Ja, wenn es gelingen sollte, die Vision von einer neuen und besseren, einer lebenswerten Welt Wirklichkeit werden zu lassen, wenn es gelingt, für sich selbst und die Kinder Zukunft aufzubauen – dann ist es diese zähe und harte Frau in ihrer elenden Schäbigkeit, die Frau mit ihrem zu kurz gekommenen Leben, die die Last trägt, für eine Generation Mutter und Vater zugleich sein zu müssen.

Kapitel 1

Der Geruch von Staub hat Ursula Andreae geweckt. Er liegt in einer dicken Schicht auf ihr und auf der Decke und brennt in der Nase. Sie kann sehen, wie der Wind ihn durch die Spalten um die Tür bis in den Winkel weht, in dem sie schlafen. Sie liegt zwischen ihren Kindern im Keller des zerbombten Hauses, so wie Tiere sich in Erdhöhlen verkriechen und auf die Zeit warten, die ihre Zeit ist. Hinten in der Ecke, wo es nicht durchregnet und nicht so sehr zieht, hat sie aus den umliegenden ausgebombten Wohnungen zusammengetragene Matratzen aufgeschichtet, auf denen sie mit ihren Kindern in diesem Keller schläft. Die Decken wärmen nicht. Seit Stunden liegt Wolfgang, ihr Ältester, auf ihrem Arm und sie fühlt sich, als hielte er sie gefangen. Einen Keller kann man diese Höhle nicht nennen – es ist ein dreckiges Loch zwischen Schutt, zersplittertem Holz und dem, was sie in den vergangenen Wochen, nachdem sie ausgebombt war, zusammengetragen hat. Ein Tisch ist da, mit einem zur Hälfte abgebrochenen Bein, unter das sie Steine gestapelt hat; seine Linoleumplatte zeigt große Löcher. Dazu besitzt sie drei verschiedene Stühle und ein paar Bretter, die sie mit Hilfe von Ziegelsteinen zu einem Regal zusammengestellt hat, in dem vier Blechtassen, zusammengesuchtes Geschirr und Besteck, zwei verbeulte Töpfe, eine Bratpfanne und ein Wasserkessel, eine brauchbare Kaffeemühle sowie ein paar Gläser mit Eingemachtem stehen, die sie hier im Keller gefunden hat.

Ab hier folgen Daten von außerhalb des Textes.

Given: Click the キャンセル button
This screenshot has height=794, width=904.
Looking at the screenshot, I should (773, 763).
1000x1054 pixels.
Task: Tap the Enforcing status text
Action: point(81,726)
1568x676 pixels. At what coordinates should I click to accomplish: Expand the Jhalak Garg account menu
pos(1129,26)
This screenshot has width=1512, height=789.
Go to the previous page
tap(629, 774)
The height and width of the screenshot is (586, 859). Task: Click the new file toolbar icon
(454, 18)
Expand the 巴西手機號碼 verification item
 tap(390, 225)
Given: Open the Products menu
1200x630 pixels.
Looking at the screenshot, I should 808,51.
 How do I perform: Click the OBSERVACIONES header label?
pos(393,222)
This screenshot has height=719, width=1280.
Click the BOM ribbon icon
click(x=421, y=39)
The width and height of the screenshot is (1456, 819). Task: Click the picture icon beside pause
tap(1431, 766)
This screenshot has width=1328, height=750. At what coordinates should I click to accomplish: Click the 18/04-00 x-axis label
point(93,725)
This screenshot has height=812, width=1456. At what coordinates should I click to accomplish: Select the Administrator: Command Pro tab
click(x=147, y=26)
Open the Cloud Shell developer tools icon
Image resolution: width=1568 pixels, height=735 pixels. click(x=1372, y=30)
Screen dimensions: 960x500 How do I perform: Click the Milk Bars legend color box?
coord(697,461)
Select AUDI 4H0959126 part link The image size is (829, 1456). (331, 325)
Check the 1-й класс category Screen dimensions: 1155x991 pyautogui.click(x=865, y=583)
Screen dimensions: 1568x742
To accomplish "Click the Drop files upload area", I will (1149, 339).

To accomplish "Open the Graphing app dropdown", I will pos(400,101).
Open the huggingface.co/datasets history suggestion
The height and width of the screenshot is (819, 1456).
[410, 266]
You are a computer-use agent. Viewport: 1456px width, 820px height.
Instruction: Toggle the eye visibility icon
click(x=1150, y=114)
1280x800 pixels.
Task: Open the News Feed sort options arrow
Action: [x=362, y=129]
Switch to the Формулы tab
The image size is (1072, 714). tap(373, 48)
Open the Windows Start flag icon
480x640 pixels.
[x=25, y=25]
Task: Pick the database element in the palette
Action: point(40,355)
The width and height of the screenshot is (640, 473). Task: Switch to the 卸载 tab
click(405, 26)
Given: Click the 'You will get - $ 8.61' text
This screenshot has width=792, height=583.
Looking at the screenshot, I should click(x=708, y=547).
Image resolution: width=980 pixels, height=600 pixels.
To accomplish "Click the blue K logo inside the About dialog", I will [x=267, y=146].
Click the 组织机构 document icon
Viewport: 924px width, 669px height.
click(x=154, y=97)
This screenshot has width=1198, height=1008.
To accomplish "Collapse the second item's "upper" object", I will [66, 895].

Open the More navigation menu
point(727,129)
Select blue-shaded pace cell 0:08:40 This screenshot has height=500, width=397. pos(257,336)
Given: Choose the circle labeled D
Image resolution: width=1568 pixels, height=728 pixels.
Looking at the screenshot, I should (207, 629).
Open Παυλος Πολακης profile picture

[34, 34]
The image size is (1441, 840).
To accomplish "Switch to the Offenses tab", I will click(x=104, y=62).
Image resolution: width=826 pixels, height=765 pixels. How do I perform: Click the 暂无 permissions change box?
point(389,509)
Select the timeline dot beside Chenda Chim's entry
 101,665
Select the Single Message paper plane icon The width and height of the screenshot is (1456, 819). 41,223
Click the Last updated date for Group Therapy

Sie liegt reglos, um die Kinder nicht zu wecken. Durch die Scheibe der behelfsmäßigen Tür fällt Sonnenlicht: Ein gutes Zeichen, denkt Ursula, denn heute werden ihre Eltern zu ihr herüberkommen. Sie hausen mit vielen anderen Menschen in einer kleinen Wohnung, wo es Diebereien gibt, ständig Streit und auch Handgreiflichkeiten, und wo einer dem anderen das Leben schwer macht. Das sei die reine Hölle, sagten sie, und sie werden gehen und künftig bei ihr wohnen. Über aller Trostlosigkeit, nach den grauen und kalten Tagen zeigt wenigstens der Himmel heute ein freundliches Gesicht und lässt in ihr Freude und Hoffnung aufglimmen. Wenn die Eltern da sind, dann werden sie sich nach einer richtigen Wohnung umsehen. Der Vater ist geschickt, und er versteht es, zu reparieren und vieles von dem anzufertigen, was zum Leben notwendig ist. Auch gibt es mehr Sicherheit, wenn noch zwei Erwachsene dazukommen.